2. scroll's second layer compression circuit has $n = 2$ advice columns, $l = 2$ **lookup advice** columns, 1 **instance** column and $m = 1$ **constant** columns. Therefore, the number of columns in permutation argument is $n+m+l+1 = 6$.
The **main observation** we have is
> The $n$ custom gates are **disjoint** in the sense that to evaluate the $i$-th custom gate, the cpu/gpu only needs to have access to $i$-th selector and $i$-th advice.
The quotient polynomial $$\begin{equation}\begin{split} q(X) & = \sum_{i=0}^{n-1} y^i * \textrm{sel}_i(X)* \big[a_i(X) + a_i(X*\omega)*a_i(X*\omega^2) - a_i(X*\omega^3)\big] \\ & + y^n \sum P_i(X) + y^{n+2t} * \sum L_i(X).\end{split}\end{equation}.$$
Below we use $s_i(X) = \textrm{sel}_i(X)$ to make it easier to read the doc.
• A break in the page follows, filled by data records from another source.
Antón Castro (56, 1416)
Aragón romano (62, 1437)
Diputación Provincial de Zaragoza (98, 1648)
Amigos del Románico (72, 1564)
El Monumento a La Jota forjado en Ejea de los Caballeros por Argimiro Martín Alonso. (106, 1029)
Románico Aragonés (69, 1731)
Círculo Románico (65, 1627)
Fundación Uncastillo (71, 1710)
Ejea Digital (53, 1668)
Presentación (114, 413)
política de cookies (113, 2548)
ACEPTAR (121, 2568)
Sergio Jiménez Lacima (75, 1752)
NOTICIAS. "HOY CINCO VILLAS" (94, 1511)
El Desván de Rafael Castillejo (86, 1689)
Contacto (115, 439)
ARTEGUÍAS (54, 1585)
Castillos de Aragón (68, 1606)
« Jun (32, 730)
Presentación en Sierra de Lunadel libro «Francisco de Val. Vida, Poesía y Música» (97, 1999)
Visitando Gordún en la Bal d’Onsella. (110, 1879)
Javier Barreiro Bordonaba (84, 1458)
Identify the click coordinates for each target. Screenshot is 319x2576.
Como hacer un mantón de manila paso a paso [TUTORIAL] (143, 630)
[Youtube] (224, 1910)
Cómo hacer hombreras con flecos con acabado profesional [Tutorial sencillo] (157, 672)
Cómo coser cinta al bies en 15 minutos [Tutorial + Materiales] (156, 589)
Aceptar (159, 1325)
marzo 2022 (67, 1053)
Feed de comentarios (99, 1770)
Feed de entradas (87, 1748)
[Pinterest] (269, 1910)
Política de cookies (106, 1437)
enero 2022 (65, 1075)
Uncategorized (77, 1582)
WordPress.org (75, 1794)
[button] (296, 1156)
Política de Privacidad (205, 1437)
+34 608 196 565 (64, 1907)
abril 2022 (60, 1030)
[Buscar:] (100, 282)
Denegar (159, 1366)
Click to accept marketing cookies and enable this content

|circuit | #(columns) in permutation |t| chunk_len| degree|
|--------|----|----|----|---|
|1st compression| 19| 7| 3| 2^24|
|2nd compression| 6 | 2 | 3| 2^24|
Let's denote by $t$ the number of permutation $z(X)$ polynomials.
1. permutation's quotient polynomial $P(X)$ is RLC of the following $2t$ polynomials:
a. $P_0(X) = l_0(X) * (1 - z_0(X))$;
b. $P_1(X) = l_{\textrm{last}}(X) * \big(z_{t-1}^2(X) - z_{t-1}(X)\big)$;
c. $P_{i+1}(X) = l_0(X)*\big(z_i(X) - z_{i-1}(\omega^{\textrm{last}}*X) \big)$ for $1 \le i < t$;
d. $$\begin{equation}\begin{split} P_{t+i}(X) & = (1 - (l_{\textrm{last}}(X) + l_{\textrm{blind}}(X)) * \\ & \big(z_i(\omega*X) (a_{3i}(X) + \beta \sigma_{3i}(X) + \gamma)*(a_{3i+1}(X) + \beta \sigma_{3i+1}(X) + \gamma) *(\cdots) - \\ & z_i(X)*(a_{3i}(X) + \beta \delta^{3i} X + \gamma)*(a_{3i+1}(X) + \beta \delta^{3i+1} X + \gamma)*(\cdots) \big) \end{split}\end{equation}$$ for $0 \le i < t$;
2. lookup's quotient polynomial $L(X)$ is easy as each lookup can be handled separately.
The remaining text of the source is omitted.